Apply the GitOps manifests: Using OpenShift GitOps, apply the manifests to trigger the deployment of all necessary components. This is done by configuring your secrets in values-secret.yaml.template and copying them to your config folder (e.g., ~/.config/hybrid-cloud-patterns/values-secret-rhoai-pattern-demo.yaml), and then triggering the installation:
```
 $ cp values-secret.yaml.template ~/.config/hybrid-cloud-patterns/values-secret-rhoai-pattern-demo.yaml
 $ ./pattern.sh make install
```
Configure the RAG pipelines: After the infrastructure is in place, the OpenShift AI project is created, and the pipeline server is configured. You can import the required pipelines and upload the necessary documents to the MinIO buckets. This last step is not automated yet:
1. Add documents to the appropriate folder in the Minio localdocs bucket:
  
  You can retrieve the Minio UI endpoint from the OpenShift developer console:
2. Import the VectorDB initialization pipeline. A sample is available at:
  https://github.com/luis5tb/rhoai-patterns-demo/tree/rag-demo/sample_pipelines/initialize_vectordb_pipeline.yaml:
3. Trigger the pipeline. You will need the VectorDB (internal) endpoint, which you can get from the OpenShift console:
4. Import the RAG pipeline. A sample is available at:
  https://github.com/luis5tb/rhoai-patterns-demo/tree/rag-demo/sample_pipelines/rag_pipeline.yaml:
5. Trigger the RAG pipeline. Fill in the required values (including the ChromaDB endpoint from earlier) and the question you wish to answer.

Conclusions

The rhoai-pattern-demo Validated Pattern simplifies and automates the deployment of a RAG application, leveraging a GitOps-based approach to ensure consistency and repeatability.
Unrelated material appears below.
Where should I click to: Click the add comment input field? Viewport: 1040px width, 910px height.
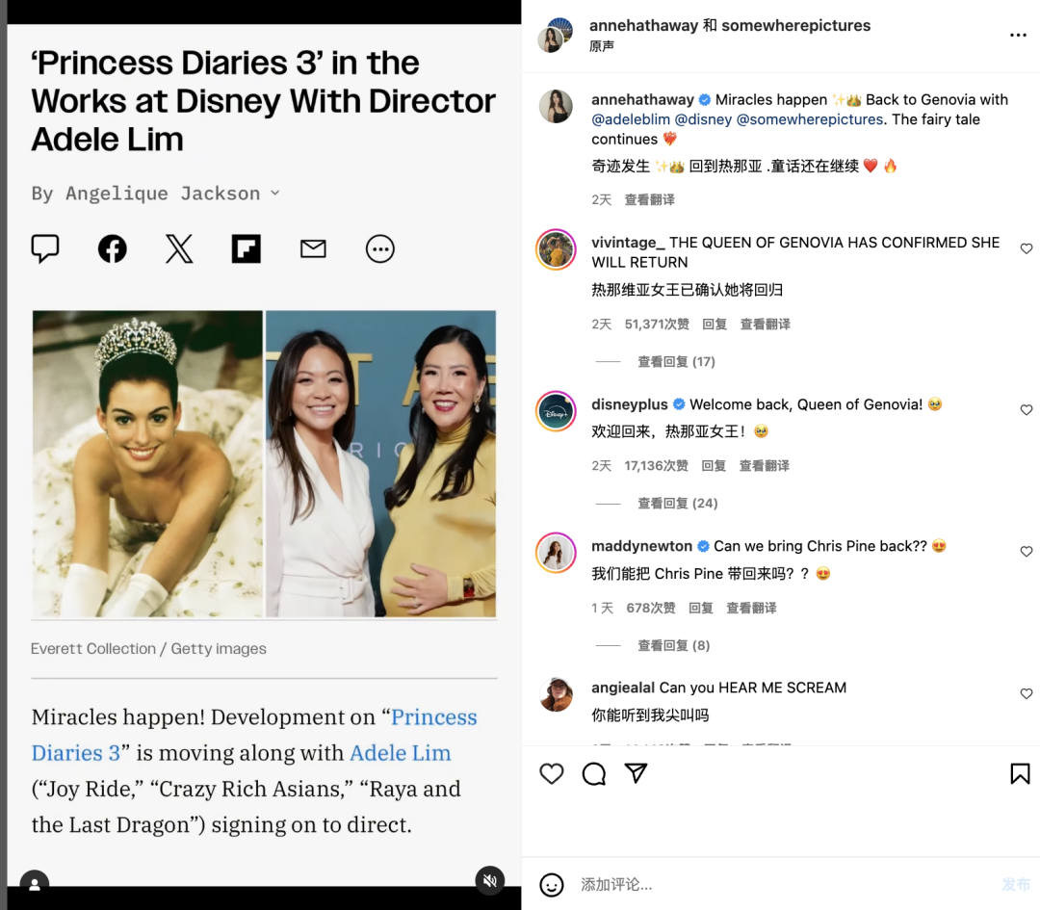(x=783, y=884)
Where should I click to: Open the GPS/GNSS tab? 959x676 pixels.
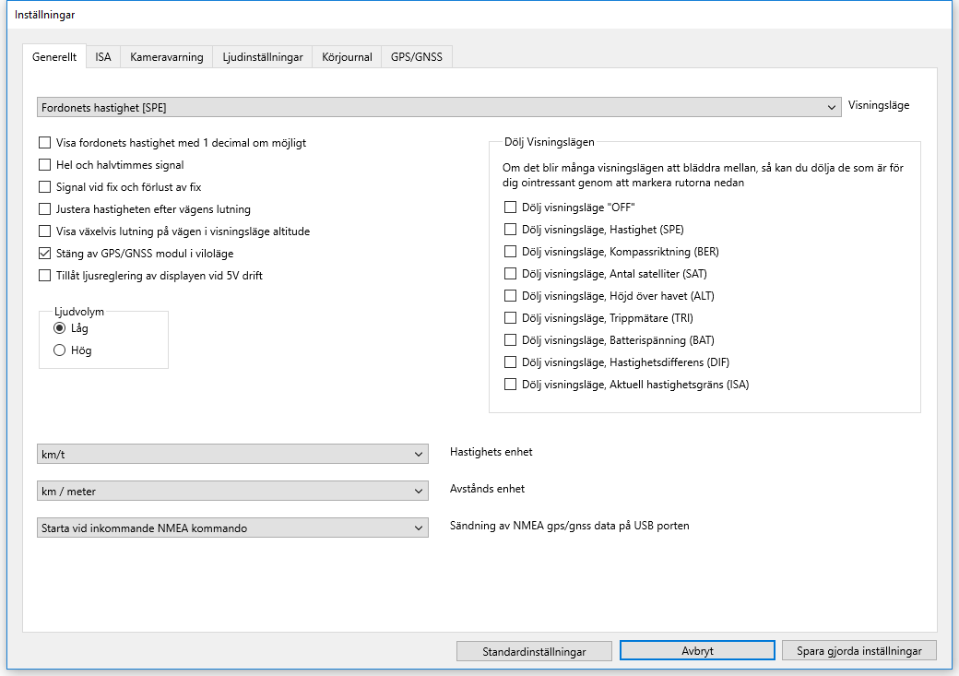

By using this pattern, you can focus on building and refining your AI applications without worrying about the underlying infrastructure and configuration, reducing errors and saving time.

With the increasing complexity of AI workloads and hybrid cloud environments, validated patterns offer a streamlined way to deploy business-critical applications efficiently. Whether you’re experimenting with RAG or building production-ready AI solutions, this automation accelerates your workflow on OpenShift.